Aim of the exercise - Say how many lines of the data below have the word "Fashion" in them. Add nothing else.

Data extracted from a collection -
- - -

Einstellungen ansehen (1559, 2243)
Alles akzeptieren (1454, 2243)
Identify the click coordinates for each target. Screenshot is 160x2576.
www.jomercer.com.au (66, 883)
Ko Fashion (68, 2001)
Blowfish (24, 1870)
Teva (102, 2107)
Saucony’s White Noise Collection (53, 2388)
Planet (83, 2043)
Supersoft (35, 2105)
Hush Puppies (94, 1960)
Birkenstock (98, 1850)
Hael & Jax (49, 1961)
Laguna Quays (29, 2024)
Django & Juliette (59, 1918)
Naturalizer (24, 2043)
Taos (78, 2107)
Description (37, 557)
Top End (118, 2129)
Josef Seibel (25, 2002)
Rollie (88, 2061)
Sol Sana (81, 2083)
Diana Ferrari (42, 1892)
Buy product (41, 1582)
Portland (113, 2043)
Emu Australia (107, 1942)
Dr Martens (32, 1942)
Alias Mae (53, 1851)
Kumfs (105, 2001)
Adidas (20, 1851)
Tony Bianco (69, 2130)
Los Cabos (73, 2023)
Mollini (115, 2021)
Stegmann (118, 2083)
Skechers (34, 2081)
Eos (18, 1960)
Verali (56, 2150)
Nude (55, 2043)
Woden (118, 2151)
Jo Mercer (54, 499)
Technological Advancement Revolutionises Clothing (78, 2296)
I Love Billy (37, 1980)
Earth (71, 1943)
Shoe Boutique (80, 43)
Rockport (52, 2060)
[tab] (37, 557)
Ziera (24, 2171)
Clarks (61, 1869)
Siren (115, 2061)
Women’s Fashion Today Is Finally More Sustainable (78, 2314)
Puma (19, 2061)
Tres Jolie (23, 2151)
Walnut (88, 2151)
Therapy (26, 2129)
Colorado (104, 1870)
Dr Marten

- - -

Exercise result - 2